● What the exercise asks:
With the line containing "Select the R" as the start and the line containing "You are a computer-use agent. Image" as the end, transcribe that span of the entries below exactly, including both.

***** Data supplied

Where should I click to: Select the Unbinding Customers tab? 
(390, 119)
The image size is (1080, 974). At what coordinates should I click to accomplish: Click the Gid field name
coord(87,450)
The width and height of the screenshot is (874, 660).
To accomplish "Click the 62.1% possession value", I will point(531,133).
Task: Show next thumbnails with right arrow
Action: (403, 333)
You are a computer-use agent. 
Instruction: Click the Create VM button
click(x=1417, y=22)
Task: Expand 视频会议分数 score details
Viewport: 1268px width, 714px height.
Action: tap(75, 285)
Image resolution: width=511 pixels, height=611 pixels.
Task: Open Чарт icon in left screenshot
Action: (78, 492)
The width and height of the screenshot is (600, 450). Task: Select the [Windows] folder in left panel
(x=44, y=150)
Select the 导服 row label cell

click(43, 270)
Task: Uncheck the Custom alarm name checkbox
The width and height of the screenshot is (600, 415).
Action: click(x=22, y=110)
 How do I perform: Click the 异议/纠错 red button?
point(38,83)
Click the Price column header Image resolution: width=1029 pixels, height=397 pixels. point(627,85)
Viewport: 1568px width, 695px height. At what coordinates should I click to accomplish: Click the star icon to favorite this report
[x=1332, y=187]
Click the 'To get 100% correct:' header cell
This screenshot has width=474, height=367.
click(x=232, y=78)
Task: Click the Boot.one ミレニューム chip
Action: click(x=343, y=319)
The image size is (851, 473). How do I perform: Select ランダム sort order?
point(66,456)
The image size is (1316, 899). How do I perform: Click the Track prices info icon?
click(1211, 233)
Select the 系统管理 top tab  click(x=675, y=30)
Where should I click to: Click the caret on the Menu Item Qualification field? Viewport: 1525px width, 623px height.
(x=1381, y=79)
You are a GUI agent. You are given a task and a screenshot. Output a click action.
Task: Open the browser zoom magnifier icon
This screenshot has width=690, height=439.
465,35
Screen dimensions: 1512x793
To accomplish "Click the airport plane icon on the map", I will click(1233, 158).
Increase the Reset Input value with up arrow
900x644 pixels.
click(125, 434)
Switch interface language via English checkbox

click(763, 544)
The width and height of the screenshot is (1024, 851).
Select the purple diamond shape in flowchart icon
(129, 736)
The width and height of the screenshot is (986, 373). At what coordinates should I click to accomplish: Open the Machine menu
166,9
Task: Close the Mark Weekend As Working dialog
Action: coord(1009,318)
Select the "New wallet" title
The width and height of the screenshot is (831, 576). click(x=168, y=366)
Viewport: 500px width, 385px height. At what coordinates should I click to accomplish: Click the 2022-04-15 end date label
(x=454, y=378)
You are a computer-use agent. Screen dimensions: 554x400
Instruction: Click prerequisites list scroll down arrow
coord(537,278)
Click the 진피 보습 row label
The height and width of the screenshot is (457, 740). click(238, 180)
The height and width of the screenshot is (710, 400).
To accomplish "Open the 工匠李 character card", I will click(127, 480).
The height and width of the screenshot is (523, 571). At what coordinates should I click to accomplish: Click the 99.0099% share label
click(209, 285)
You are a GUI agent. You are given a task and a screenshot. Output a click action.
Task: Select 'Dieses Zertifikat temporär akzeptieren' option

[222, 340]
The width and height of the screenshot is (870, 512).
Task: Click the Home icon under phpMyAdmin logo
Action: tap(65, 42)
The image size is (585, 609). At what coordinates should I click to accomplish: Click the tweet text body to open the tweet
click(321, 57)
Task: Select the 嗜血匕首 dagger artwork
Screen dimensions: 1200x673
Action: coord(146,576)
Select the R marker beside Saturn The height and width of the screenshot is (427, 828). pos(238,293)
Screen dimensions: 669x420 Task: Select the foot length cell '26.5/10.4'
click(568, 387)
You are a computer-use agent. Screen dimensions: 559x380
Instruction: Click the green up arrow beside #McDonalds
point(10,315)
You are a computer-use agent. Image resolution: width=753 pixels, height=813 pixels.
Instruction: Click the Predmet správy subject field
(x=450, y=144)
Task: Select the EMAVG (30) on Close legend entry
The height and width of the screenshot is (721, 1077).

**********

● Answer for the task:
Select the R marker beside Saturn The height and width of the screenshot is (427, 828). pos(238,293)
Screen dimensions: 669x420 Task: Select the foot length cell '26.5/10.4'
click(568, 387)
You are a computer-use agent. Screen dimensions: 559x380
Instruction: Click the green up arrow beside #McDonalds
point(10,315)
You are a computer-use agent. Image resolution: width=753 pixels, height=813 pixels.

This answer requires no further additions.